(DATA ROWS):
▬▬▬▬▬▬▬▬▬▬
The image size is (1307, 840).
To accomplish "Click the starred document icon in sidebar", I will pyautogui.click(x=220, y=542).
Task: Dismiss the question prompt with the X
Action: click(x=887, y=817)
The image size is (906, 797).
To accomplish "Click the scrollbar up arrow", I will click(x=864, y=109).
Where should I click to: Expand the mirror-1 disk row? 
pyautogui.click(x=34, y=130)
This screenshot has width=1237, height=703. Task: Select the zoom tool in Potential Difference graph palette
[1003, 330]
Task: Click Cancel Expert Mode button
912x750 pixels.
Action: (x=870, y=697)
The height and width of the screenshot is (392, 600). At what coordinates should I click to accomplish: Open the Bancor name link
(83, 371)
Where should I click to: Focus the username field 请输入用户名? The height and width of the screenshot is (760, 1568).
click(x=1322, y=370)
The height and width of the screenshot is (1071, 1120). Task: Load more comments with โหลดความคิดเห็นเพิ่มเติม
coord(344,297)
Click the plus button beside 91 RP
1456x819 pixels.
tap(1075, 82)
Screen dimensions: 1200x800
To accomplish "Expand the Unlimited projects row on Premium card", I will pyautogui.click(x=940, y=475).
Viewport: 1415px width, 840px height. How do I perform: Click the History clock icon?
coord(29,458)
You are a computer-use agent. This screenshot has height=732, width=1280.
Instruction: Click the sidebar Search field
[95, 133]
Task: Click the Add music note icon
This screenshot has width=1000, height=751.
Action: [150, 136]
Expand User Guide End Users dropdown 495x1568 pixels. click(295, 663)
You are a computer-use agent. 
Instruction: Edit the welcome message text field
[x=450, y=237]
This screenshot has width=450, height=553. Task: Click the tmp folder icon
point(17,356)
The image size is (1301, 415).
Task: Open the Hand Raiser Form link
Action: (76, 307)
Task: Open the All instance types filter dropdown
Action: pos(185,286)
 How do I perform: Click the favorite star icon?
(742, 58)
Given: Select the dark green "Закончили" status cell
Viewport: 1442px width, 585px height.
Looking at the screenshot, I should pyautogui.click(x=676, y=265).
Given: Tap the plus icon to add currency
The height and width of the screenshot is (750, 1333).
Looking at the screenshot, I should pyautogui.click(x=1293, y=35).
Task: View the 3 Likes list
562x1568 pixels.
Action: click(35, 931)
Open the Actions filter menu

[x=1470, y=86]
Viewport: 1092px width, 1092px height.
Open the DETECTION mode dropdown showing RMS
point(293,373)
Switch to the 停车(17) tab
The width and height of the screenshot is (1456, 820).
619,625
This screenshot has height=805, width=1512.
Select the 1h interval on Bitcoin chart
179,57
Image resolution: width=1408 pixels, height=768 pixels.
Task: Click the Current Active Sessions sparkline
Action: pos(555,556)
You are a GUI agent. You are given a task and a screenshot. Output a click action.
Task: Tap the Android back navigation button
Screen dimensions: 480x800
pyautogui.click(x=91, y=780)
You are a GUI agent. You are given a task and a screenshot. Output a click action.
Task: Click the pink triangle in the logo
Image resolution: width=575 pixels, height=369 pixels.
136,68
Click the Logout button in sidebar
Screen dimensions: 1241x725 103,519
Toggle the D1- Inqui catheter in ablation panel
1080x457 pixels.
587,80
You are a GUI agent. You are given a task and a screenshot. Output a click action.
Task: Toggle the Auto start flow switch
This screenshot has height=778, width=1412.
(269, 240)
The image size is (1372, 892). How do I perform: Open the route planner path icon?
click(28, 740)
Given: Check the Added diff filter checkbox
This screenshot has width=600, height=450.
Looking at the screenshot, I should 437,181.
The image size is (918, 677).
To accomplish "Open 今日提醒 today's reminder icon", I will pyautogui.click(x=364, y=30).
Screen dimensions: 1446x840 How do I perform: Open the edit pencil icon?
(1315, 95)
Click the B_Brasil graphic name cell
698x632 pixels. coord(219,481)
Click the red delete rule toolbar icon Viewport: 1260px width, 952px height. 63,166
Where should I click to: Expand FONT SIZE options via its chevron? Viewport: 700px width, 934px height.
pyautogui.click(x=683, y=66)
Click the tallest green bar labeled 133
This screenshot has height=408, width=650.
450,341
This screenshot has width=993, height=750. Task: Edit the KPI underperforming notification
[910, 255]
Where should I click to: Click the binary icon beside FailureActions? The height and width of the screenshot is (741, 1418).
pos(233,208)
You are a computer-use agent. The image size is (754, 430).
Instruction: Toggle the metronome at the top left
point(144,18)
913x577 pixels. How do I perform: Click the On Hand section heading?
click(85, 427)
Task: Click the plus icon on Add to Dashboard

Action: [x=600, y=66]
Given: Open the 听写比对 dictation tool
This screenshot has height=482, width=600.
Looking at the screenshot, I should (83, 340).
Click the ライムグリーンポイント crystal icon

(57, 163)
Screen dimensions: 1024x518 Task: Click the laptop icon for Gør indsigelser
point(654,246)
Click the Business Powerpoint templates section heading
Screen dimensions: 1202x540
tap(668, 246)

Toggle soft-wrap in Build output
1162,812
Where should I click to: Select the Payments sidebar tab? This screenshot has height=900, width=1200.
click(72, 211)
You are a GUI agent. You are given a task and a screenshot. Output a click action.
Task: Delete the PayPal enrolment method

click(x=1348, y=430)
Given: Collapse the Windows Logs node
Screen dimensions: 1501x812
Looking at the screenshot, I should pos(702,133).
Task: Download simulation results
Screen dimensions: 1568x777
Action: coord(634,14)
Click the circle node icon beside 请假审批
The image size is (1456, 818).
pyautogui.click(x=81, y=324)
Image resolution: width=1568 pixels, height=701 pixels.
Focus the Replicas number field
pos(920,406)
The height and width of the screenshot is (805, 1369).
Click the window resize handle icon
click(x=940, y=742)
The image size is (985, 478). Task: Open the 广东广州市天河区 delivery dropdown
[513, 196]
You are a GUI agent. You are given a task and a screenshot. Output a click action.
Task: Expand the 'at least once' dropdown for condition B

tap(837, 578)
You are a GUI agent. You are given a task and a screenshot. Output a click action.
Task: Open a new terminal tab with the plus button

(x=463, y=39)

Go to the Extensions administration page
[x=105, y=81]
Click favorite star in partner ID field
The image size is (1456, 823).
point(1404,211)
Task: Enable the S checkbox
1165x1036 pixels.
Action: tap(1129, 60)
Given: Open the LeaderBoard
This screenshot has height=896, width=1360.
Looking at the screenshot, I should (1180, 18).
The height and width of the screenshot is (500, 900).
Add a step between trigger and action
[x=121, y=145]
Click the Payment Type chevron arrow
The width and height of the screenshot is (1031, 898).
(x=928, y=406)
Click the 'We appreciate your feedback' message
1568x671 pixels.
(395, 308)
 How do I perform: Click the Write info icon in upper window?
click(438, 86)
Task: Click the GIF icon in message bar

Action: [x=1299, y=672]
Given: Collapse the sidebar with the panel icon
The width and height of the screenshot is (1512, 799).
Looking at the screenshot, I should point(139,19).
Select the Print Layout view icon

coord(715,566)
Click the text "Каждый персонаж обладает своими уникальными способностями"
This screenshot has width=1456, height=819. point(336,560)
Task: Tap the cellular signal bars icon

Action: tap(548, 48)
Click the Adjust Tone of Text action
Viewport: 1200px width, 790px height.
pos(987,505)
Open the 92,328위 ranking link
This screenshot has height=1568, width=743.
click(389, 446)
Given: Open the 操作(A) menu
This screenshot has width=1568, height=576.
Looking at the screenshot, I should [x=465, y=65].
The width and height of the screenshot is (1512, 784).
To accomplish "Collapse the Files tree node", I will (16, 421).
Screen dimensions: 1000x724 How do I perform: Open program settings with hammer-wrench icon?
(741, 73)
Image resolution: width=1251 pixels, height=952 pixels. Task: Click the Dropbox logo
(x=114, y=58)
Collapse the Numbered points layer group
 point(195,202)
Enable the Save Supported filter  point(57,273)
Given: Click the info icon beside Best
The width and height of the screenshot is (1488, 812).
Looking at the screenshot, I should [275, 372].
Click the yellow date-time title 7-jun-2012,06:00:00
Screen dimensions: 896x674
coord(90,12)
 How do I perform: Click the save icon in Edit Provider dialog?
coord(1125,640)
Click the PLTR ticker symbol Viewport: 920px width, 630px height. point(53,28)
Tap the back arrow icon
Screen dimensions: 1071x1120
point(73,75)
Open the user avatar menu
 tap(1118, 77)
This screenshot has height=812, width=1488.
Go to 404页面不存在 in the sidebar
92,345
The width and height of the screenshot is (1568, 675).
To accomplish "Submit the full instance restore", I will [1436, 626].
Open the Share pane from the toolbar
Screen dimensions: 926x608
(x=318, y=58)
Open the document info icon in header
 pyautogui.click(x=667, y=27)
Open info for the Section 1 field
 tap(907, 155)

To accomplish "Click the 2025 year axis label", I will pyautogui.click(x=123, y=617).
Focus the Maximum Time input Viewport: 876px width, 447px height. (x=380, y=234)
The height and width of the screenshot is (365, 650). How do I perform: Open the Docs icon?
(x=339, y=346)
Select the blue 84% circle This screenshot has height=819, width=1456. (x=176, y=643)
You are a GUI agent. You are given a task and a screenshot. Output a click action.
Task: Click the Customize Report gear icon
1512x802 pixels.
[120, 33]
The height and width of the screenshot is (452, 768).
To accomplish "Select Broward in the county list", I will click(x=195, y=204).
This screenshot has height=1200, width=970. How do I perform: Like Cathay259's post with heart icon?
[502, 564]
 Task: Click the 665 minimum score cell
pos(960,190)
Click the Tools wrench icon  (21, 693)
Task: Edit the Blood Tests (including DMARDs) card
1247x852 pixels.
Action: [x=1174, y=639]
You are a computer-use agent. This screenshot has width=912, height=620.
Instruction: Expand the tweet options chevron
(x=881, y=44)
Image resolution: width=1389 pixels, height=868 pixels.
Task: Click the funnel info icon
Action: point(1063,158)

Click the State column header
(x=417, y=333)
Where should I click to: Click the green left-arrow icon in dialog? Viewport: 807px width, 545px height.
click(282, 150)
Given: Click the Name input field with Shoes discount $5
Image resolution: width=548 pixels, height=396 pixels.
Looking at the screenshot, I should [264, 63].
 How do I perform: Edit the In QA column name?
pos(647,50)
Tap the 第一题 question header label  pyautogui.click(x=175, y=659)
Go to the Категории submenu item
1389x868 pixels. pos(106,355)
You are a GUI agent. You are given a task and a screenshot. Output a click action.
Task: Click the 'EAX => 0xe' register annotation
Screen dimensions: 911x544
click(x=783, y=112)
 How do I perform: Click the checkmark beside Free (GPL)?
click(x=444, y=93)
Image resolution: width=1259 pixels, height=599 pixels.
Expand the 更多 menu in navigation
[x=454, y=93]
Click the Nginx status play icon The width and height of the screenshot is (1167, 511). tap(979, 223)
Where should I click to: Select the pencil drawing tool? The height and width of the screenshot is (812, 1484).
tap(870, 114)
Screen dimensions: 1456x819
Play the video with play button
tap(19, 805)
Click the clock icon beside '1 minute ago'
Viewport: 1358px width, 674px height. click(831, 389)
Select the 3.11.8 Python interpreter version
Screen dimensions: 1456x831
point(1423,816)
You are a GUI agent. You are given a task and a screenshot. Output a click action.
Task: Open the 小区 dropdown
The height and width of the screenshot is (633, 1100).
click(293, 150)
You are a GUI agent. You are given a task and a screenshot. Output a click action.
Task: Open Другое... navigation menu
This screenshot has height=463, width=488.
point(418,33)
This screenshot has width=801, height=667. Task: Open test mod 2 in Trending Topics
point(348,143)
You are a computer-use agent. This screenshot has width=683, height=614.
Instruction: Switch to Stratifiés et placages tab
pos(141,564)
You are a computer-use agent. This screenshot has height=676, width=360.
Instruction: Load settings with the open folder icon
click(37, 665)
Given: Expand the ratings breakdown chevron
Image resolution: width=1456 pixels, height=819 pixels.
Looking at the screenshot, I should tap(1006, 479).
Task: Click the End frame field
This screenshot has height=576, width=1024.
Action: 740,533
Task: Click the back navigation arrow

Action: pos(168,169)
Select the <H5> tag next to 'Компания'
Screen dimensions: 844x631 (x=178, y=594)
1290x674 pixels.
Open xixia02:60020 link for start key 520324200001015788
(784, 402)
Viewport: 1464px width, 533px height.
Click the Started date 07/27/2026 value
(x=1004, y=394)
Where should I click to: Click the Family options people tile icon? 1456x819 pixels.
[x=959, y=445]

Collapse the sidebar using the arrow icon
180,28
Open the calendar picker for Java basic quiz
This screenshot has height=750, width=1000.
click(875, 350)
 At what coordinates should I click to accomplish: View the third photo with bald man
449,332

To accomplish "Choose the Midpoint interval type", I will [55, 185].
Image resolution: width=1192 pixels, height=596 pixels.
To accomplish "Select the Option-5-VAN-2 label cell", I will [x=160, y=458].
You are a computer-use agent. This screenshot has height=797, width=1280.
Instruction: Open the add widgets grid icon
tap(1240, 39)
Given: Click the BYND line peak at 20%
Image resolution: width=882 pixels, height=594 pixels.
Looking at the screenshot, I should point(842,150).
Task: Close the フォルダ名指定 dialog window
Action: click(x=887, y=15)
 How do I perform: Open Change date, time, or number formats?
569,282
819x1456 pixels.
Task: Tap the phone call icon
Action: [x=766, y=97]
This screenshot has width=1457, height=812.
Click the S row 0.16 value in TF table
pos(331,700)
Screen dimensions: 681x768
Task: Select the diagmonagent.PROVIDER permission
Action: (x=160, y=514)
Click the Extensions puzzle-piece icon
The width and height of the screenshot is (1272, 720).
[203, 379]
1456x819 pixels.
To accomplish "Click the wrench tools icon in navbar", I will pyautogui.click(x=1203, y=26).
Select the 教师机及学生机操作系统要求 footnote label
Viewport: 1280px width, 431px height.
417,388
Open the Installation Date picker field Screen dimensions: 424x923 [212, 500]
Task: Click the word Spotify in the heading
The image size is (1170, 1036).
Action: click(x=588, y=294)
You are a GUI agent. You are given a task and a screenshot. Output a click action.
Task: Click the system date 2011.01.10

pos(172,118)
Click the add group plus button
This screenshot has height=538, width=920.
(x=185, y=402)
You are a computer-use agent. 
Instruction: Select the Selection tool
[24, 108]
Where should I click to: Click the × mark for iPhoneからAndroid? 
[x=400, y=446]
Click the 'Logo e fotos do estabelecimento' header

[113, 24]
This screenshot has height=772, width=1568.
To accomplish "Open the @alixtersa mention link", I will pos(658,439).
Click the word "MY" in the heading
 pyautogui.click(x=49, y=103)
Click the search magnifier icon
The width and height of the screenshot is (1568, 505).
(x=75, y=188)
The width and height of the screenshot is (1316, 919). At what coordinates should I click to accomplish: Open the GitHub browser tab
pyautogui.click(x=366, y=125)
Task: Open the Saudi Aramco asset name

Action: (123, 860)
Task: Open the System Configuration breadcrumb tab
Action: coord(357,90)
▬▬▬▬▬▬▬▬▬▬
(SET PROBLEM): Output the data as a Markdown table with the columns Row and Line, starting at the first line of the data and ending at the line containing "should pyautogui.click(x=676, y=265).", both included. Leave out blank lines.

(TASK ANSWER):
| Row | Line |
|---|---|
| 1 | The image size is (1307, 840). |
| 2 | To accomplish "Click the starred document icon in sidebar", I will pyautogui.click(x=220, y=542). |
| 3 | Task: Dismiss the question prompt with the X |
| 4 | Action: click(x=887, y=817) |
| 5 | The image size is (906, 797). |
| 6 | To accomplish "Click the scrollbar up arrow", I will click(x=864, y=109). |
| 7 | Where should I click to: Expand the mirror-1 disk row?  |
| 8 | pyautogui.click(x=34, y=130) |
| 9 | This screenshot has width=1237, height=703. Task: Select the zoom tool in Potential Difference graph palette |
| 10 | [1003, 330] |
| 11 | Task: Click Cancel Expert Mode button |
| 12 | 912x750 pixels. |
| 13 | Action: (x=870, y=697) |
| 14 | The height and width of the screenshot is (392, 600). At what coordinates should I click to accomplish: Open the Bancor name link |
| 15 | (83, 371) |
| 16 | Where should I click to: Focus the username field 请输入用户名? The height and width of the screenshot is (760, 1568). |
| 17 | click(x=1322, y=370) |
| 18 | The height and width of the screenshot is (1071, 1120). Task: Load more comments with โหลดความคิดเห็นเพิ่มเติม |
| 19 | coord(344,297) |
| 20 | Click the plus button beside 91 RP |
| 21 | 1456x819 pixels. |
| 22 | tap(1075, 82) |
| 23 | Screen dimensions: 1200x800 |
| 24 | To accomplish "Expand the Unlimited projects row on Premium card", I will pyautogui.click(x=940, y=475). |
| 25 | Viewport: 1415px width, 840px height. How do I perform: Click the History clock icon? |
| 26 | coord(29,458) |
| 27 | You are a computer-use agent. This screenshot has height=732, width=1280. |
| 28 | Instruction: Click the sidebar Search field |
| 29 | [95, 133] |
| 30 | Task: Click the Add music note icon |
| 31 | This screenshot has width=1000, height=751. |
| 32 | Action: [150, 136] |
| 33 | Expand User Guide End Users dropdown 495x1568 pixels. click(295, 663) |
| 34 | You are a computer-use agent.  |
| 35 | Instruction: Edit the welcome message text field |
| 36 | [x=450, y=237] |
| 37 | This screenshot has width=450, height=553. Task: Click the tmp folder icon |
| 38 | point(17,356) |
| 39 | The image size is (1301, 415). |
| 40 | Task: Open the Hand Raiser Form link |
| 41 | Action: (76, 307) |
| 42 | Task: Open the All instance types filter dropdown |
| 43 | Action: pos(185,286) |
| 44 |  How do I perform: Click the favorite star icon? |
| 45 | (742, 58) |
| 46 | Given: Select the dark green "Закончили" status cell |
| 47 | Viewport: 1442px width, 585px height. |
| 48 | Looking at the screenshot, I should pyautogui.click(x=676, y=265). |